# Spider Agent HTML
Streaming HTML processing utilities for `spider_agent` — cleaning, content-aware profile selection, and intent-based optimization.
## Overview
This crate provides fast, single-pass HTML cleaning using `lol_html`'s streaming rewriter. No full DOM parsing required — O(n) processing with constant memory overhead.
## Installation
```toml
[dependencies]
spider_agent_html = "0.1"
```
## Quick Start
```rust
use spider_agent_html::{clean_html_base, clean_html_slim, smart_clean_html};
let html = r#"<html><head><script>tracker();</script><style>body{}</style></head>
<body><h1>Hello</h1><p>World</p><svg>...</svg></body></html>"#;
// Base: remove scripts, styles, ads, tracking
let clean = clean_html_base(html);
// Slim: also remove SVG, canvas, video, base64
let slim = clean_html_slim(html);
// Smart: auto-select the optimal profile based on content analysis
let smart = smart_clean_html(html);
```
## Cleaning Profiles
| **Raw** | Nothing | Full HTML preservation |
| **Minimal** | `<script>`, `<style>` | Visual pages, screenshots |
| **Default** | Scripts, styles, ads, tracking, meta | General-purpose |
| **Slim** | Default + SVG, canvas, video, base64 | Token-conscious LLM input |
| **Aggressive** | Everything non-text | Maximum token reduction |
```rust
use spider_agent_html::clean_html_with_profile;
use spider_agent_types::HtmlCleaningProfile;
let result = clean_html_with_profile(html, HtmlCleaningProfile::Slim);
```
## Smart Cleaning
`smart_clean_html()` runs content analysis first, then picks the lightest profile that achieves good token reduction:
```rust
use spider_agent_html::smart_clean_html;
// Automatically picks Slim for SVG-heavy pages, Base for simple pages, etc.

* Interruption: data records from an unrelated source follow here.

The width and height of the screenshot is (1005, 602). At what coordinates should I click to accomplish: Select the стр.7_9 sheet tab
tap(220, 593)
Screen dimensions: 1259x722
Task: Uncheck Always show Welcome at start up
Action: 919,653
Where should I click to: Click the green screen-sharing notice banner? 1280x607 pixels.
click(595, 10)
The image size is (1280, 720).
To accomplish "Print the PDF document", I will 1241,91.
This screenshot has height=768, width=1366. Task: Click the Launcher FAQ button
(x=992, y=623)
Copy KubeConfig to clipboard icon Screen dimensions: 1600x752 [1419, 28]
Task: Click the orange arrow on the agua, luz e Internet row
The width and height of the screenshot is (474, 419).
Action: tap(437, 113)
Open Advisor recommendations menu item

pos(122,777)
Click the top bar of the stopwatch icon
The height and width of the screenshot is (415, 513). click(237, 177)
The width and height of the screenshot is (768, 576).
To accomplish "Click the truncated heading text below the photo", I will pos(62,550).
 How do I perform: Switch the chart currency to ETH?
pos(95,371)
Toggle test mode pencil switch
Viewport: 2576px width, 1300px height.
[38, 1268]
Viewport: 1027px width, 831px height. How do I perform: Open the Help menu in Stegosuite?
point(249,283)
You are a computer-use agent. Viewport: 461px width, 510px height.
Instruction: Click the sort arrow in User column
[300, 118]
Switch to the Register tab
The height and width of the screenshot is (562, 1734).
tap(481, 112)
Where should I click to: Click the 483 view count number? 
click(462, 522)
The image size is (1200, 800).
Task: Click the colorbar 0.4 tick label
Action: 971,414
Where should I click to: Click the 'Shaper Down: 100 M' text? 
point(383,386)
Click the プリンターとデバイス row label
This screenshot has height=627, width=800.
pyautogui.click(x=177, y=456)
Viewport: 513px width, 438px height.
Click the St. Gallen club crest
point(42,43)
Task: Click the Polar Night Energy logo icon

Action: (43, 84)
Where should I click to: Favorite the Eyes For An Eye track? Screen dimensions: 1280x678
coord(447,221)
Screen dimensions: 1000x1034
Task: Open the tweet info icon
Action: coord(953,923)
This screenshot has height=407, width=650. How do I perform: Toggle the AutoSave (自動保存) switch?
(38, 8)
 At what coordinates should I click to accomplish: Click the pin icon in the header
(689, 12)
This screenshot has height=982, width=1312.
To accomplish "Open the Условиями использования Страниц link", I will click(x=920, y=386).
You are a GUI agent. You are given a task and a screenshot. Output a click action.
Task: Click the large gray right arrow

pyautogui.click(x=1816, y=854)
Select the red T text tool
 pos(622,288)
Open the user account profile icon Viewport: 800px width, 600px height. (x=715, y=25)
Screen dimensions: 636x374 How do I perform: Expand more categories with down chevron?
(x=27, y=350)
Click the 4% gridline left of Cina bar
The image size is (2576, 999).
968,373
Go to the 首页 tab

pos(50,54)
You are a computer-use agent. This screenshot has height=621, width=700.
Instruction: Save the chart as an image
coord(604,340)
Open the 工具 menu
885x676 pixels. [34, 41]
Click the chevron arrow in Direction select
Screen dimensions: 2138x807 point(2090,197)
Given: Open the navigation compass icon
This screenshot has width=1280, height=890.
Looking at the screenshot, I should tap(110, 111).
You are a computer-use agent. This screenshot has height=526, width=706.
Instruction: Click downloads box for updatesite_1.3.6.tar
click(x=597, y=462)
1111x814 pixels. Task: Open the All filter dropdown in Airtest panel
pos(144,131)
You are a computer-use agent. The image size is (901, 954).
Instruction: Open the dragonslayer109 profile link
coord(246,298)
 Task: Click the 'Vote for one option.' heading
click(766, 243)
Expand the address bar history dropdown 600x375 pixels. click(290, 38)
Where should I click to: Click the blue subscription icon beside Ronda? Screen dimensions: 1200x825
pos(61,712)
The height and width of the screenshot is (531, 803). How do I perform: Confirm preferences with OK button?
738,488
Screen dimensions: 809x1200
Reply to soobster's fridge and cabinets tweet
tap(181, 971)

let cleaned = smart_clean_html(large_html);
```
## Intent-Based Cleaning
Optimize cleaning for the downstream task:
```rust
use spider_agent_html::clean_html_with_profile_and_intent;
use spider_agent_types::{HtmlCleaningProfile, CleaningIntent};
// More aggressive cleaning for extraction tasks
let result = clean_html_with_profile_and_intent(
html,
HtmlCleaningProfile::Default,
CleaningIntent::Extraction,
);
```
## API Reference
| `clean_html(html)` | Default profile cleaning |
| `clean_html_raw(html)` | Passthrough, no cleaning |
| `clean_html_base(html)` | Remove scripts, styles, ads, tracking |
| `clean_html_slim(html)` | Base + heavy media elements |
| `clean_html_full(html)` | Aggressive, text-only extraction |
| `clean_html_with_profile(html, profile)` | Apply specific profile |
| `clean_html_with_profile_and_intent(html, profile, intent)` | Profile + intent optimization |
| `smart_clean_html(html)` | Auto-select optimal profile |
## Dependencies
| `lol_html` | Streaming HTML rewriter (Cloudflare) |
| `aho-corasick` | Fast multi-pattern matching |
| `serde` + `serde_json` | Serialization |
| `spider_agent_types` | Type definitions and content analysis |
## License
MIT